02-02-2018 12:14 AM
I am trying to move data from HDFS to a S3 bucket. I am using last version of CM/CDH (5.14.0). I have been able to copy data using the tool aws:
aws s3api put-object
And also with the python SDK but I cannot copy data with hadoop distcp. I have added the following extra properties to core-site.xml in HDFS service.
<property> <name>fs.s3a.access.key</name> <value>X</value> </property> <property> <name>fs.s3a.secret.key</name> <value>X</value> </property> <property> <name>fs.s3a.endpoint</name> <value>s3.us-east-2.amazonaws.com</value> </property>
Nothing happens when I execute a command like
hadoop distcp /blablabla s3a://bucket-name/
but it hangs for a while (I guess is trying several times). Same thing when I try to just list files in the bucket with
hadoop fs -ls s3a://bucket-name
I am sure it is not a credentials problem since I can connect using the same access and secret key with the python SKD and aws tool.
Anyone facing a similar issue?

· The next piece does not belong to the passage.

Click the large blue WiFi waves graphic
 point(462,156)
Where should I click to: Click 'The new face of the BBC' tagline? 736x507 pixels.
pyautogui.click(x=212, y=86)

Thanks!
02-07-2018 03:59 PM
Distcp can take some time to complete depending on your source data.
One thing to try would be to list a public bucket. I believe if you have no credentials set you'll see an error, but if you have any valid credentials you should be able to list it:
hadoop fs -ls s3a://landsat-pds/
Also make sure you've deployed your client configs in Cloudera Manager (CM).